Дома стали трепать дяди в форме и без формы, приезжать: с кем я говорил, что сказал. Да и к хорошему всё получилось, это меня вытолкнуло из дому.

Поехал через Москву. Там жил мой неверующий брат. Он меня не узнал, я был уже с бородой. Он увидел и заматерился с испуга.
Куда же ехать дальше?

 По карте поводил пальцем. Решил ехать в Лиепаю, в Латвию.

Паспорта нет, военный билет не получен. И сколько там было мы­тарств! Приехал, в наличии было всего 6 рублей... Месяца за полтора научился латышскому языку, стал разговаривать, слушать радио, читать их книги.

 Господь вёл Своими путями. Уже совсем близко. Работал бетонщиком. Город пограничный, прописки нет, а я тут беспаспортный. И вдруг пол­ковник милиции, начальник отдела, спрашивает: «Ты что с бородой, ве­ришь в Бога?» – «Да, верю и исповедую». Он вдруг берет трубку и звонит в отдел кадров, где я был, и где меня строгая женщина твёрдо заверила, что здесь не пропишут, и вдруг он ей звонит: «Принимай, мы ему разрешили». И правда, мне потом дали и паспорт, и военный билет.

> **ЦЕЛЬ ЗАДАНИЯ**
Продолжите статью о переезде в Лиепаю, начав сразу после ее последнего предложения. Материал, приведённый далее, для работы не понадобится.

> **ИЗВЛЕЧЁННЫЙ МАТЕРИАЛ**

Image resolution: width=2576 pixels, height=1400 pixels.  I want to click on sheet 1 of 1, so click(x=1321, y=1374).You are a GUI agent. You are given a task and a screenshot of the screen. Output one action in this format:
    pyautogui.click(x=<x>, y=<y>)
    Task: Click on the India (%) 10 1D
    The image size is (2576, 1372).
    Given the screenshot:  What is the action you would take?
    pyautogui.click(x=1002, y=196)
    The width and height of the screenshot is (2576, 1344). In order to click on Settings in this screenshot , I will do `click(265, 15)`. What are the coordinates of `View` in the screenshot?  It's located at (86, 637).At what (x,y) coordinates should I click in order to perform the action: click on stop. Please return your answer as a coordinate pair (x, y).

> **ПИСЬМЕННЫЙ ОТВЕТ**
 На корабль не взяли, стояла «статья» в военном билете, вот глав­ная препона. Когда в психушке я сказал, что готовлюсь в институт международных отношений, к выезду за границу, то они мне сказали: «Забудь, этого не будет, мы тебе так сделаем, что ты никуда не посту­пишь и не уедешь». Как же это они могут так сделать? Да, я уеду, и они век знать меня не будут... А вон оно как вышло. Никуда не уедешь от своих документов, а в военном билете все прямо сказано, да ещё и рас­шифровка: вялотекущая шизофрения. Потом, после многократных стацио­нарных обследований подтвердят, что и не было ничего, и нет, и будут смеяться психиатры над теми, кто мне там, в Хабаровске, эту липу дал. Но и это не без воли Божьей. Иначе уже давно бы где голову свою сложил, и может быть и за границей. Слава Богу за всё!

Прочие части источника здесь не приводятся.